- [Problem details]: Render the lines of the material below as a Markdown table with two columns, Row and Line, numbering each row and skipping blank lines. Leave the pictures out.

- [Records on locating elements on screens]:
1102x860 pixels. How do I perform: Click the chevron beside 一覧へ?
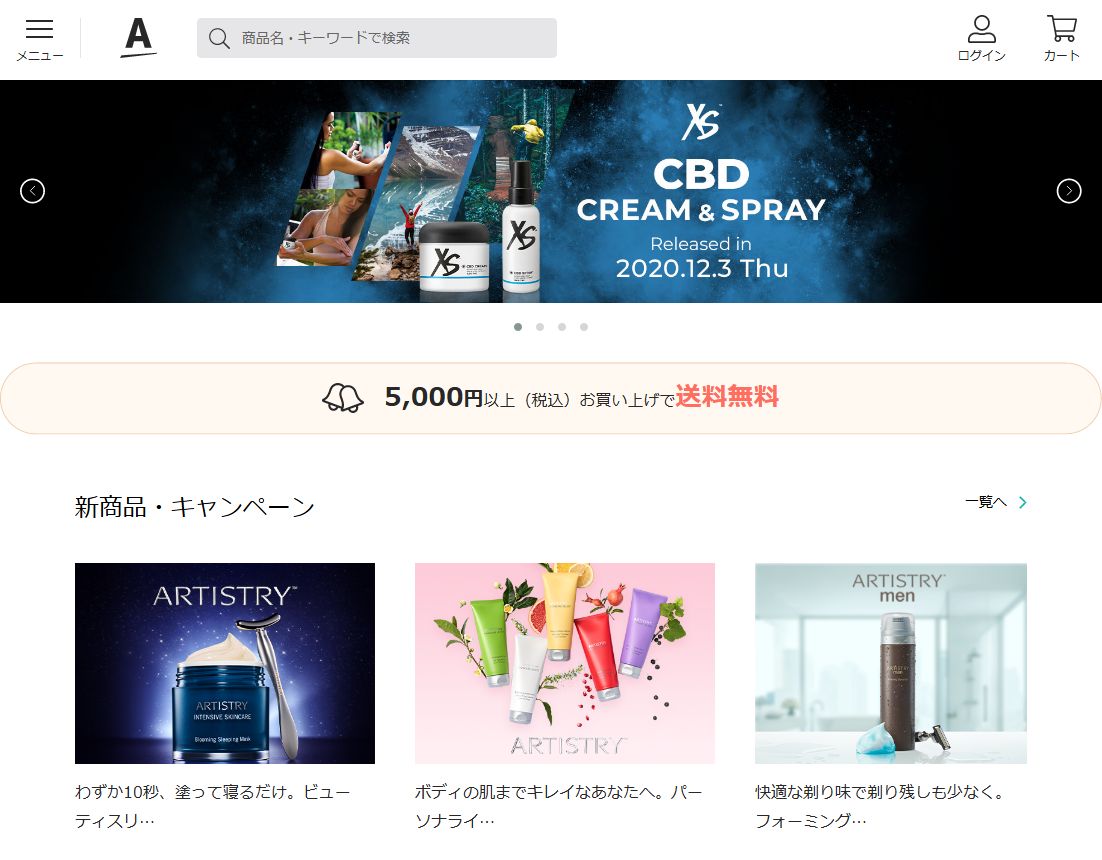[1023, 502]
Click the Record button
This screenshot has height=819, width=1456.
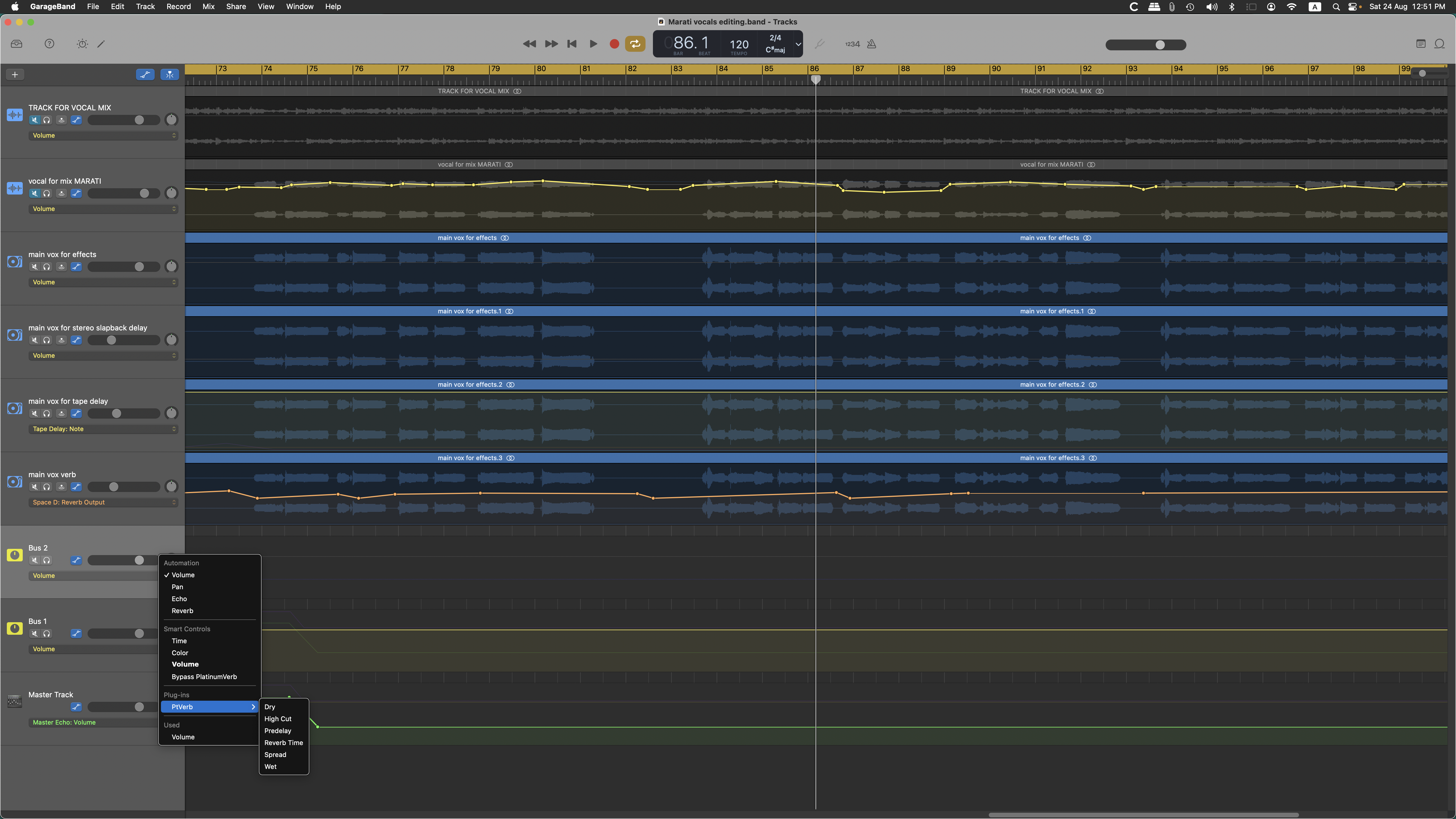point(614,44)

- [Written answer]:
| Row | Line |
|---|---|
| 1 | 1102x860 pixels. How do I perform: Click the chevron beside 一覧へ? |
| 2 | [1023, 502] |
| 3 | Click the Record button |
| 4 | This screenshot has height=819, width=1456. |
| 5 | point(614,44) |